:: Directions ::
1 – Answer these questions from the essay on voting for Trump:
(a) Which theologian is said to have espoused all three positions on Trump?
(b) Which chapter of the Westminster Confession of Faith is cited on the liberty of the conscience?
(c) In which two election years was the phrase "lesser of two evils" often employed?
2 – Extend the essay on voting for Trump, picking up right after its final paragraph.

:: Excerpt ::

Why I Did (And Didn’t) Vote for Trump – Part I

While the election battles have died down, another battle persists: how do you morally justify President-elect Trump?

Yet you hear this battle being raged in all corners. Progressive groups are planning protests that may include civil disobedience to protect minorities, reproductive rights, etc., from Trump’s “attacks.” In both conservative and evangelical circles, there has been an array of sharply-defined positions: Trump is a morally good choice; Trump is a morally bad choice; Trump is a morally acceptable choice. Dr. Wayne Grudem, an evangelical theologian, actually espoused all three of these positions!

From an evangelical perspective, it is important to note that there is freedom on matters such as these. One neglected but vital Christian doctrine is that of the liberty of the conscience. In the twentieth chapter of the Westminster Confession of Faith, the second paragraph begins “God alone is Lord of the conscience, and has left it free from the doctrines and commandments of men” and appends a host of Bible passages in support.

This is why many pastors don’t tell their congregants for whom to vote. Where God speaks in his word, the pastor speaks. When Scripture is silent on a given issue, so is the pastor. Believers are given the freedom to use their best judgment, in accordance with the wisdom and conscience that God has given them. With these wide parameters in mind, I had to weigh the many moral considerations offered by people of all stripes as to why Trump was a morally acceptable or unacceptable choice. My family was sharply divided on this issue.

Here were my individual conclusions on the matter:

I would not vote for Trump because he was the “lesser of two evils.” That phrase has been bandied about so much in political discourse that it has become virtually useless. It was often employed in 2000 and 2004 and few would argue that any of those candidates sank to the level inhabited by our two major presidential candidates this year. When that phrase is appropriate, however, because both candidates are morally reprehensible, then voters should not be browbeaten into deciding between the two. As an extreme example, one should not be forced to pull the lever for Stalin because he’s not Hitler.

I would not vote for Trump because of abortion and the Supreme Court. The ends do not justify the means. If Trump were a morally-poor choice for president, then even a supreme moral good like protecting the unborn would not justify voting for him. This pattern of thinking is what revealed the moral vacuity of the modern feminist movement back in the 1990s. Feminist leaders were willing to turn a blind eye to President Clinton’s predations because he was pro-choice.

:: Item position entries ::
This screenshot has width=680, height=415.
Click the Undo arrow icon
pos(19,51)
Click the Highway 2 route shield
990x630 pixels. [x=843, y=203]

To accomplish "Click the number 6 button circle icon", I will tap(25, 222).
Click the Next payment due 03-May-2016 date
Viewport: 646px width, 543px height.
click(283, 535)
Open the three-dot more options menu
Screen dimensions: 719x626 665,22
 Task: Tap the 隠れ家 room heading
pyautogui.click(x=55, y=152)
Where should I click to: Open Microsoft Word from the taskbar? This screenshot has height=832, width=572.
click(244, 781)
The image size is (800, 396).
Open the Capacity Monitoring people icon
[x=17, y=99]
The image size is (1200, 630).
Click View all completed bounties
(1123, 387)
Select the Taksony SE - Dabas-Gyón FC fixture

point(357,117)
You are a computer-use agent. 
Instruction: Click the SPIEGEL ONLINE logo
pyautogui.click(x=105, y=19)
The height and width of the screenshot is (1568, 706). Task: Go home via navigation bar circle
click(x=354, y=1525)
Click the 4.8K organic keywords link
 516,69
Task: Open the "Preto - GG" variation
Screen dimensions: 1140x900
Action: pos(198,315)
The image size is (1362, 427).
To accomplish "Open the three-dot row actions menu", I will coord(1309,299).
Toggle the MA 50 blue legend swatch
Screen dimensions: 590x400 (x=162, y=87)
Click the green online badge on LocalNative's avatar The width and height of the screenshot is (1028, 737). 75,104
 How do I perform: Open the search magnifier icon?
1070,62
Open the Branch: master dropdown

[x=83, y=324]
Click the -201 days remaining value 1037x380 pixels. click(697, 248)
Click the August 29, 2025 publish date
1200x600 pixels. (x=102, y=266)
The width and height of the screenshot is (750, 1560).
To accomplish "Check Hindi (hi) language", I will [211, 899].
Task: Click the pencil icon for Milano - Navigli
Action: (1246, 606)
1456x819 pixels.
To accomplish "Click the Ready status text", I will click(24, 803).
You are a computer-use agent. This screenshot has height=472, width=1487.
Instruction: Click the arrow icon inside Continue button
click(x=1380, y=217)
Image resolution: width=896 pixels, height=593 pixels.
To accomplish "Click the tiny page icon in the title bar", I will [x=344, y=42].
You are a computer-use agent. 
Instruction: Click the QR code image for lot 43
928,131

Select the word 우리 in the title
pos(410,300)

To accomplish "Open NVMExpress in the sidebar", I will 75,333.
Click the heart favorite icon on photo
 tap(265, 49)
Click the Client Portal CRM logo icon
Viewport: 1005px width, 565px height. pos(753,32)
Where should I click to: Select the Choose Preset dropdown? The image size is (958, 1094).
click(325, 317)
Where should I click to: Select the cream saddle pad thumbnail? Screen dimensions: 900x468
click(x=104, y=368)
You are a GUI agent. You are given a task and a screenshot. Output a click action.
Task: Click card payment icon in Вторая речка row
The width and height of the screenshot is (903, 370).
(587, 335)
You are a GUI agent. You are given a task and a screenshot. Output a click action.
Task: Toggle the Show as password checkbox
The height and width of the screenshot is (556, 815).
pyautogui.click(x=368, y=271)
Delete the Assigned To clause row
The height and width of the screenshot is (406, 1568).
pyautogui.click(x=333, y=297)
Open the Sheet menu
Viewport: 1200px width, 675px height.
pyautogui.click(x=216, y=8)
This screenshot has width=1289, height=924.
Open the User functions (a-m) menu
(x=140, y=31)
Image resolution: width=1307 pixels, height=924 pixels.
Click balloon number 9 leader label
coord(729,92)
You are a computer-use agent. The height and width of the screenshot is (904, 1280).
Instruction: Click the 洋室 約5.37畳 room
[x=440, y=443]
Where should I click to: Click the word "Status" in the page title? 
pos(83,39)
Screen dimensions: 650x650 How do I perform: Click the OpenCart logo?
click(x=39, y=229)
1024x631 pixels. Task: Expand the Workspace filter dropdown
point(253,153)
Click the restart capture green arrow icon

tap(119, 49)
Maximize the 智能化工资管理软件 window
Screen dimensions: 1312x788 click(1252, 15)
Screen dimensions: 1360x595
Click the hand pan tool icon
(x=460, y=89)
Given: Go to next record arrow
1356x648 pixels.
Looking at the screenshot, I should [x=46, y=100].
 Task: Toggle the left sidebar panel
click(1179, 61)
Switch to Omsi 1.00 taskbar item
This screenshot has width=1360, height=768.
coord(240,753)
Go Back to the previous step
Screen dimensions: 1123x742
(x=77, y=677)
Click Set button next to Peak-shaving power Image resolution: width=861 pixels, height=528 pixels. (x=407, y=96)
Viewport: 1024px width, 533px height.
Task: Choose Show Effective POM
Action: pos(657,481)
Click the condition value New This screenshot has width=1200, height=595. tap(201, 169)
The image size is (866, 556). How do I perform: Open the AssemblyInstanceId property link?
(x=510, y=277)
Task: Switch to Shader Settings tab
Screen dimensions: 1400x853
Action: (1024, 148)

:: Solved problems ::
1 –
(a) Dr. Wayne Grudem
(b) The twentieth chapter
(c) 2000 and 2004

2 –
I would not vote for Trump because he represented any sort of positive good for Christianity. Christians look to Jesus Christ as their savior, not any political figure. It was embarrassing to watch religious right leaders bend over backwards to defend Donald Trump in biblical terms. Even as Trump declared that he has never sought forgiveness from God, Dr. James Dobson and others claimed that Trump was a “baby Christian.” This kid glove treatment of Trump, especially compared with President Clinton in the 1990s, reinforced many of the negative stereotypes that the culture-at-large has of evangelical Christians—especially the charge of hypocrisy.

Yet, after two months of resolving in my heart not to vote for Donald Trump, I ended up pulling the lever for him. Why?

First, I saw an urgent need to arrest the policies and procedures of the last eight years. Obamacare, a socialist intrusion into the health care market, is a precursor the wider socialization of the health care market. I believe that money is a reflection of morality and believe that individuals should be able to express their moral choices in how they spend their money for health care. Toward this end, I consider Obamacare to be damaging to both our economy and morality.

Procedurally, we were looking at a runaway presidency. On matters pertaining to immigration, health care, the environment—we saw President Obama inventing and implementing policies that were not introduced or approved by our Congress. It doesn’t matter if the president was frustrated by GOP opposition—the Constitution doesn’t give you the right to legislate by fiat.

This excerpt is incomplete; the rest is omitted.